La era industrial nos mostró la parte menos amable en cuanto al aporte de los seres humanos en los bienes y servicios de consumo durante el último siglo y pocas décadas más. La fabricación industrial nos alejó de poder realizarnos como personas. ¿Preocupaba acaso? La evolución de la psicología (y todas sus ramificaciones) nos viene mostrando el camino para ser “más humanos”. Queda muchísimo aún por andar pero estamos en ello. Objetivamente hablando, hemos dejado de trabajar en lugares con mala iluminación, sin ventanas, ni calefacción o aire acondicionado. Hoy, nuestras mesas o sillas son más agradables con nuestras posturas. El cambio de los últimos cuarenta años, aproximadamente, ha sido notable en muchos aspectos.

Pero claro, el algoritmo no sabe de miedos, valentía, dudas, certezas, ansiedad, estrés, calma, emociones… Por mucha información que, la inmensa base de datos tenga, no conocerá nunca cómo se encuentran nuestros trabajadores. En alguna ocasión escribí sobre la importancia de fusionar la inteligencia artificial y la emocional.
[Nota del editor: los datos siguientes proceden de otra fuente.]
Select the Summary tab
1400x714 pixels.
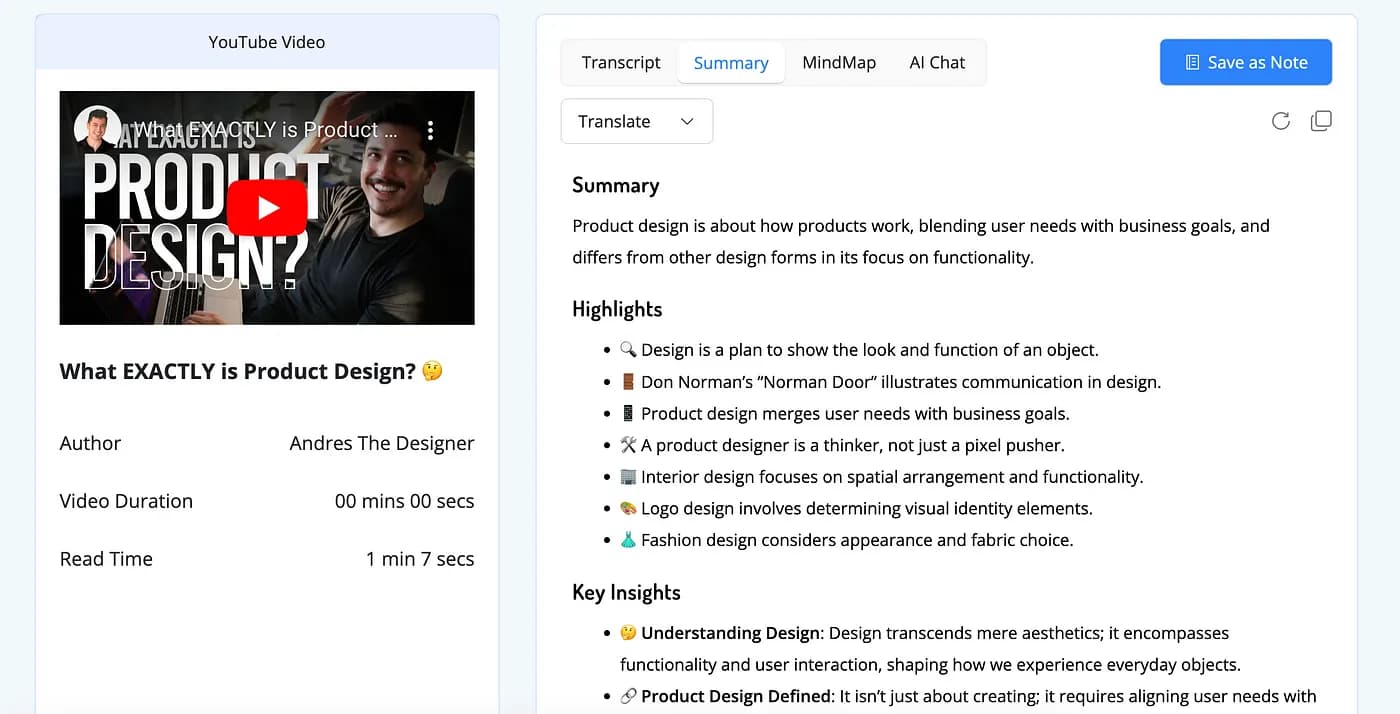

Por supuesto, no descubro la pólvora. Estamos muy receptivos a la evolución de la tecnología en todas sus facetas. Nos hay más que ver las redes sociales y la enorme cantidad de artículos, escritos, libros, proyectos y un largo etcétera sobre ella.

Sin embargo, seguimos teniendo enormes déficits en materia humana. ¿Cuántos tabús sociales existen para mirar de frente temas como la soledad o la depresión, por ejemplo? ¿Cómo afectan éstas al día a día laboral? Comprendiendo que se trata de temas personales y complejos de gestionar, ¿se trabaja seriamente en el mundo de la empresa estas cuestiones? Seguro que habrá organizaciones que sí pero, de momento, son minoría. Por mucho que hablemos de “hacer tareas más humanas”, sino nos ocupamos de las personas, poco evolucionaremos. Esto debería ocuparnos y ser un tema tan prioritario como invertir en tecnología. ¿Es una cuestión de romanticismo contra las máquinas? En absoluto. Es una realidad aplastante que, por temas sociales, culturales, religiosos o familiares, nos siguen lastrando como personas.

El algoritmo incierto. Algoritmo como compañero de trabajo (o gestión) fiable. Incierto por cómo es su ejecución que dependerá del estado emocional de un humano. Tan cierto como nuestras propias emociones sentadas en la cornisa de una fracción de segundo donde todo puede decantarse hacia un lado o hacia el otro. Por muchos datos a medir de los que dispongamos (evaluación profesional de una persona, por ejemplo), el miedo o la soledad pueden hacer acto de presencia, incluso en lo más alto de nuestro rendimiento o competencias. Simone Biles, la gimnasta artística estadounidense, nos lo mostró crudamente en los últimos Juegos Olímpicos de Tokio.